A more granular analysis reveals that of the 98 children who originally tested positive for mild peanut allergy, only 10.6% who regularly ate peanut still had a reaction at age 5 compared to 35.3% of the group that avoided the nut, the researchers found. They added of the 530 children who originally tested negative for the allergy, 13.7% of those who avoided peanut developed the allergy, compared to 1.9% of those who ate peanuts, according to the study.
These results show “the early introduction of peanuts significantly decreased the frequency of the development of peanut allergy among children at high risk for this allergy and modulated immune response to peanuts,” the study concluded.
The potential to reduce the risk of developing peanut allergy, which most people do not outgrow, is pivotal for public health given the prevalence of the allergy in the U.S. has quadrupled in the past 13 years from 0.4% in 1997 to 1.4% in 2008 to more than 2% in 2010, Rebecca Gruchalla, from the University of Texas Southwestern Medical Center, and Hugh Sampson from the Icahn School of Medicine at Mount Sinai, note in an accompanying editorial in NEJM.
“Peanut allergy has become the leading cause of anaphylaxis and death related to food allergy in the United States,” they add.
Policy and guidelines
The results also validate the American Academy of Pediatrics’ decision in 2008 to retract its previous recommendation that children not eat peanuts until age 3 years. This decision was made in light of observational studies suggesting similar outcomes as this study.

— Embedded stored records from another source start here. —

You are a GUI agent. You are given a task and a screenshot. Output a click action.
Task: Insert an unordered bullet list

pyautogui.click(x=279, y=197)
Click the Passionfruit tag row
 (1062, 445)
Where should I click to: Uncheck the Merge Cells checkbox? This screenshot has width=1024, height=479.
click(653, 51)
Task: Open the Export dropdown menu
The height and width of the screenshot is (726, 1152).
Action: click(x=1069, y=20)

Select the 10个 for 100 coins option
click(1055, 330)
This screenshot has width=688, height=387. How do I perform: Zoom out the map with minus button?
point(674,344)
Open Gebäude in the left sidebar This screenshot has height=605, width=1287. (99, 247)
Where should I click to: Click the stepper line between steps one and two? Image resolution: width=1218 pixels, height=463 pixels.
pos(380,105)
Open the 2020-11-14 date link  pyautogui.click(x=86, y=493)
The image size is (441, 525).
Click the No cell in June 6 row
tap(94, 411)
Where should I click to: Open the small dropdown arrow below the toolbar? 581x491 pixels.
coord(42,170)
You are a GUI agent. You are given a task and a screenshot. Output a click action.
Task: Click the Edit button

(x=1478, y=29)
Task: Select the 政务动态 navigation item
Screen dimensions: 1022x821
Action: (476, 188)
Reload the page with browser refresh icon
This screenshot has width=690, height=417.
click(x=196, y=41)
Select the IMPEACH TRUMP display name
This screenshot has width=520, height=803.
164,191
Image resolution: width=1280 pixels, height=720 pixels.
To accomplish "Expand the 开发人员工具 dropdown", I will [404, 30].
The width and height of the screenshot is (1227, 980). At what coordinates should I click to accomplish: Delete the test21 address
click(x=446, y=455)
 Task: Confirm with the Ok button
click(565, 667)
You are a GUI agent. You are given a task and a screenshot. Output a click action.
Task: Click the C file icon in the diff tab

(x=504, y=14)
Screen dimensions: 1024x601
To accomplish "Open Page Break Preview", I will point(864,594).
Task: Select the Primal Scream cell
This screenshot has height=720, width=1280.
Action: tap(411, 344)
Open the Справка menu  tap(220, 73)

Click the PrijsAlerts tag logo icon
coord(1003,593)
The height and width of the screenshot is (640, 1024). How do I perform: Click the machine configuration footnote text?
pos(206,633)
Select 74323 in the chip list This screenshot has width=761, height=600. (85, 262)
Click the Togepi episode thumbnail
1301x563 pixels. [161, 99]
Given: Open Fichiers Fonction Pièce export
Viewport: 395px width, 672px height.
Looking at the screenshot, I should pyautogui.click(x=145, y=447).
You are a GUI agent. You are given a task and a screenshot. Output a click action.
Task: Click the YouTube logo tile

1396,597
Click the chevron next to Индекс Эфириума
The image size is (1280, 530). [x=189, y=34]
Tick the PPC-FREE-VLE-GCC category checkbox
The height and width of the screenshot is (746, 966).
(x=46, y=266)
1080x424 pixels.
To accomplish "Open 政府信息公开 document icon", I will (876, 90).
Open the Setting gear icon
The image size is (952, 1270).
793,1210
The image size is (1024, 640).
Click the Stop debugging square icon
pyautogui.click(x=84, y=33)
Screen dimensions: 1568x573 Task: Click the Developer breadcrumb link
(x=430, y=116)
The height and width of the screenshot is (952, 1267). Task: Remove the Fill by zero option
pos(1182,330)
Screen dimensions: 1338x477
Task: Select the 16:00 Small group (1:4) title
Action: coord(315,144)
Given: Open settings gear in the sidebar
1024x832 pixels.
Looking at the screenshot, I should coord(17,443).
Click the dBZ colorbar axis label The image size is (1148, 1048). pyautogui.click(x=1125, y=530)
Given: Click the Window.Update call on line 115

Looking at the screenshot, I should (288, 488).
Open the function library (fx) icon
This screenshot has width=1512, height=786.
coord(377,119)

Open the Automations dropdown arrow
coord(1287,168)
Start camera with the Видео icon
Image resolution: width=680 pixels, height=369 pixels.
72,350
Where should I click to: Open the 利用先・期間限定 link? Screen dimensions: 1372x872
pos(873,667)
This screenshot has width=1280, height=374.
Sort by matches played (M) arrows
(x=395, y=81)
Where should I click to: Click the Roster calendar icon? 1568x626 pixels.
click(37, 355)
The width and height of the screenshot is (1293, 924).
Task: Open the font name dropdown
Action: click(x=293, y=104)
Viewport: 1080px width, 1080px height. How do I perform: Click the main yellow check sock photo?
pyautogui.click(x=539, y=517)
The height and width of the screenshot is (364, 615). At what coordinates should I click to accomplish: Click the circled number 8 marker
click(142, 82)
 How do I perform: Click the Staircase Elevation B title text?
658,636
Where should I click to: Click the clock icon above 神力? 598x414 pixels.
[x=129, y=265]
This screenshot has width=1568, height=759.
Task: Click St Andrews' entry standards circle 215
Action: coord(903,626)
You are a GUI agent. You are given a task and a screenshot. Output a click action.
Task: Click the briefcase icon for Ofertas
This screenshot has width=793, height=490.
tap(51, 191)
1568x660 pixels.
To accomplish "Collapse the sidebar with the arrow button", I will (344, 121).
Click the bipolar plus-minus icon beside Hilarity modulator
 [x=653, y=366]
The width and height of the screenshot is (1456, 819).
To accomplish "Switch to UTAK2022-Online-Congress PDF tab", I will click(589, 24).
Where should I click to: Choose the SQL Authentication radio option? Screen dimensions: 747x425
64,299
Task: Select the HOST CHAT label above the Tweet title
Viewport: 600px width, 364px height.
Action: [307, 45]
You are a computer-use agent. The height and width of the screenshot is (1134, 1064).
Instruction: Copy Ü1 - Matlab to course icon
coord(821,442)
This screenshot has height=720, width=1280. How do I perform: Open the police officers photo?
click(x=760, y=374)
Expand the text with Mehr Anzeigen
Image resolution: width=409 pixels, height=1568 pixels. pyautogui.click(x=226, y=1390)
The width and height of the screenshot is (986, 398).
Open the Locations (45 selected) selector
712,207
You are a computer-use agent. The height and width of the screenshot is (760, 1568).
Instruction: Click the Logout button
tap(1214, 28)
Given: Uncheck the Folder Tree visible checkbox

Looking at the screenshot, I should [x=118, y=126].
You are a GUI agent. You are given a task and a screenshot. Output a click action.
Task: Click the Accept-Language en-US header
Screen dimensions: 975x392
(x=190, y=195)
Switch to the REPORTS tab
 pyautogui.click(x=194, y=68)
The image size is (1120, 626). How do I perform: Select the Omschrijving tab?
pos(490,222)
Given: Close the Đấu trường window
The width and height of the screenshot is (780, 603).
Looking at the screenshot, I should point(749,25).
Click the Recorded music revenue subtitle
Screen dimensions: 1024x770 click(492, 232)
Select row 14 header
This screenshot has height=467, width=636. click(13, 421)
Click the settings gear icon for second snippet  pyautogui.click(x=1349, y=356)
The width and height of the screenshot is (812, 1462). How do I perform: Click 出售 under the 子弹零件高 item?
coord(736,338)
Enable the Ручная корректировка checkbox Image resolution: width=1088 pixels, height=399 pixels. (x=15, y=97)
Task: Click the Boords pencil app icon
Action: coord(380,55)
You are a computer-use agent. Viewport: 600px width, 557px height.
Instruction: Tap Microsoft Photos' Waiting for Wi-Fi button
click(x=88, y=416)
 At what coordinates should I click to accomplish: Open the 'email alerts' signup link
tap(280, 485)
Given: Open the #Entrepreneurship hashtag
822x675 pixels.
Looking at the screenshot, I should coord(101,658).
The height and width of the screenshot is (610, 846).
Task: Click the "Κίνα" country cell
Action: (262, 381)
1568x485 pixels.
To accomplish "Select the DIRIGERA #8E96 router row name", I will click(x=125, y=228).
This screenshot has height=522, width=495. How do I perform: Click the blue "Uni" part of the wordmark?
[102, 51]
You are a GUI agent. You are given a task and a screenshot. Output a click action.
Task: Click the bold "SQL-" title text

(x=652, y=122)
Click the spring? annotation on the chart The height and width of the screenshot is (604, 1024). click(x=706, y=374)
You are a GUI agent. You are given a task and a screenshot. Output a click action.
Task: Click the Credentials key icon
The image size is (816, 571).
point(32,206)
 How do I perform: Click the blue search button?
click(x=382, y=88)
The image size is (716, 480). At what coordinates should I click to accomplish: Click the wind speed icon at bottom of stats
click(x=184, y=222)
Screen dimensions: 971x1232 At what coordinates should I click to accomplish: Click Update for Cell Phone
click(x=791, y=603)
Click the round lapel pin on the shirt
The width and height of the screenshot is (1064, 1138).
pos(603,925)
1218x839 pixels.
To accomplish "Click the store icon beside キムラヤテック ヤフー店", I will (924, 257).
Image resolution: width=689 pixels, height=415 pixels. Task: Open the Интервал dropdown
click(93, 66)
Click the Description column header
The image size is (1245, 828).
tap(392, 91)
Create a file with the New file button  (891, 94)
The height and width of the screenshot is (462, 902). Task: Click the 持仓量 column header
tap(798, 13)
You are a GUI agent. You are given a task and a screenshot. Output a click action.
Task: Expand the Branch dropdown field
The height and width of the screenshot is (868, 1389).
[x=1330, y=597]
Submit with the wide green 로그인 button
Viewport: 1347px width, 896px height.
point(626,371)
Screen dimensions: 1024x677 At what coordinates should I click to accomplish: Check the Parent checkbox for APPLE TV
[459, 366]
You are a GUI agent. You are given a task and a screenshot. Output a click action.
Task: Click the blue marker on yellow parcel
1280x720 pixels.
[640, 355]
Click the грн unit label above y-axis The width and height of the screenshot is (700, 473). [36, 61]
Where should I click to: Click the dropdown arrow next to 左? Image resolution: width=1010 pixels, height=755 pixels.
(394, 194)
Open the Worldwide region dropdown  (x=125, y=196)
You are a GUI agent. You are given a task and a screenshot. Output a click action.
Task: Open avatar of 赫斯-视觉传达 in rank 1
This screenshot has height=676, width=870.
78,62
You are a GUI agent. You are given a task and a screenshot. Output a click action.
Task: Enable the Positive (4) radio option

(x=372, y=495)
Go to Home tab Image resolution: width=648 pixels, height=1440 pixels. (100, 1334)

The academy did not establish new guidelines at the time, however, and likely will not be fast to do so now, either, Hochfelder said. Grunchalla and Sampson agreed, explaining in their editorial that there are still too many unknown questions to answer before guidance can be drafted, such as how much and how often children should eat peanut to avoid developing the allergy and whether tolerance will persist if consumption is discontinued for a period of time.
Hochfelder explained, however, this study empowers individual physicians to recommend earlier consumption of peanut products.
Parents can now introduce peanut to children who do not already have known peanut allergy whenever they introduce other foods, which usually begins between 4 and 6 months of age, Hochfelder said. She personally introduced her daughter to peanut at 9 months.
Parents of children with known peanut allergies should not introduce peanuts to their young children without the supervision and guidance of their physician, Hochfelder added.
Likewise, children 4 months to 8 months old believed to be at risk for peanut allergy should undergo a skin prick test for the allergy prior to eating peanuts, Grunchalla and Sampson said.
In addition, food manufacturers must continue to comply with labeling requirements to identify when peanuts and other main allergens are in food or share production machinery with peanut products.